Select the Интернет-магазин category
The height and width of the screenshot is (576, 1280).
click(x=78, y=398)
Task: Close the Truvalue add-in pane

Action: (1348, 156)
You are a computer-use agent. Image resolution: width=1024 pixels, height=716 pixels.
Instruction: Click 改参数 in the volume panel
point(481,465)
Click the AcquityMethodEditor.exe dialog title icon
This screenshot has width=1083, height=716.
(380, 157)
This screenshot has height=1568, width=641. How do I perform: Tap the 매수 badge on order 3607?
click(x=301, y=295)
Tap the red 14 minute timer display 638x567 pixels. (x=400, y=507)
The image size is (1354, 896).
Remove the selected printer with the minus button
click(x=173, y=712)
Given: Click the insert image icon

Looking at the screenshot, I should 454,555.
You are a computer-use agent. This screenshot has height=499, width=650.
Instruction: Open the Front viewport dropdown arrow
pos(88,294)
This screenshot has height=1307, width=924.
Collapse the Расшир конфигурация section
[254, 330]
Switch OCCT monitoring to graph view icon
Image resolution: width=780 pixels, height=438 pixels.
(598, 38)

### Task goal
The answer is a portion of the data. Write out exactly the line with "Collapse the Расшир конфигурация section" and all lines after it.

### Written answer
Collapse the Расшир конфигурация section
[254, 330]
Switch OCCT monitoring to graph view icon
Image resolution: width=780 pixels, height=438 pixels.
(598, 38)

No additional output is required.